(About this task): Reproduce the full listing that follows, matching it exactly.
***** Records for the task
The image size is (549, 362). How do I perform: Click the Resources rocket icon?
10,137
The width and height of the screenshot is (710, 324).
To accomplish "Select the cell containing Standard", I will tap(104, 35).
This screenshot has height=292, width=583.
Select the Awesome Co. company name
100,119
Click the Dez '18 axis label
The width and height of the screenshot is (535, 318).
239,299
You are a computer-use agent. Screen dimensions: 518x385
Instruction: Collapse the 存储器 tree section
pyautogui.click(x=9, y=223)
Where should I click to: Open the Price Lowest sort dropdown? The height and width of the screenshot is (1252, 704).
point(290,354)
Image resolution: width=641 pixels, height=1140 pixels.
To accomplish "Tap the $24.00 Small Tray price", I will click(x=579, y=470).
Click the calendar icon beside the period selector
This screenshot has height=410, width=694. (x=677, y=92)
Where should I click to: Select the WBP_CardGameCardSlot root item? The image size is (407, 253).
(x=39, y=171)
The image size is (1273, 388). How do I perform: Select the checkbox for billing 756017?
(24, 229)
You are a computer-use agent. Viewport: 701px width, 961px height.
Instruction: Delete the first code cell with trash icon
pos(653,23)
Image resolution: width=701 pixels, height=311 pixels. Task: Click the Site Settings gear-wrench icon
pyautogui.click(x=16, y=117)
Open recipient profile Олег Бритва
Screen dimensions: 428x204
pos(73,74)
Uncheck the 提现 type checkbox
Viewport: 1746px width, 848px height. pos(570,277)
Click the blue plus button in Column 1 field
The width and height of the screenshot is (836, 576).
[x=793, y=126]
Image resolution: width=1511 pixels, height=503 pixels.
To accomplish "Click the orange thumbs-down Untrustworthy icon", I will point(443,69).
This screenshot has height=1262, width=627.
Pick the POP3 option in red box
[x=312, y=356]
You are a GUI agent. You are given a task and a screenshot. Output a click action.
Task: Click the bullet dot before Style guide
**********
(Task output):
The image size is (549, 362). How do I perform: Click the Resources rocket icon?
10,137
The width and height of the screenshot is (710, 324).
To accomplish "Select the cell containing Standard", I will tap(104, 35).
This screenshot has height=292, width=583.
Select the Awesome Co. company name
100,119
Click the Dez '18 axis label
The width and height of the screenshot is (535, 318).
239,299
You are a computer-use agent. Screen dimensions: 518x385
Instruction: Collapse the 存储器 tree section
pyautogui.click(x=9, y=223)
Where should I click to: Open the Price Lowest sort dropdown? The height and width of the screenshot is (1252, 704).
point(290,354)
Image resolution: width=641 pixels, height=1140 pixels.
To accomplish "Tap the $24.00 Small Tray price", I will click(x=579, y=470).
Click the calendar icon beside the period selector
This screenshot has height=410, width=694. (x=677, y=92)
Where should I click to: Select the WBP_CardGameCardSlot root item? The image size is (407, 253).
(x=39, y=171)
The image size is (1273, 388). How do I perform: Select the checkbox for billing 756017?
(24, 229)
You are a computer-use agent. Viewport: 701px width, 961px height.
Instruction: Delete the first code cell with trash icon
pos(653,23)
Image resolution: width=701 pixels, height=311 pixels. Task: Click the Site Settings gear-wrench icon
pyautogui.click(x=16, y=117)
Open recipient profile Олег Бритва
Screen dimensions: 428x204
pos(73,74)
Uncheck the 提现 type checkbox
Viewport: 1746px width, 848px height. pos(570,277)
Click the blue plus button in Column 1 field
The width and height of the screenshot is (836, 576).
[x=793, y=126]
Image resolution: width=1511 pixels, height=503 pixels.
To accomplish "Click the orange thumbs-down Untrustworthy icon", I will point(443,69).
This screenshot has height=1262, width=627.
Pick the POP3 option in red box
[x=312, y=356]
You are a GUI agent. You are given a task and a screenshot. Output a click action.
Task: Click the bullet dot before Style guide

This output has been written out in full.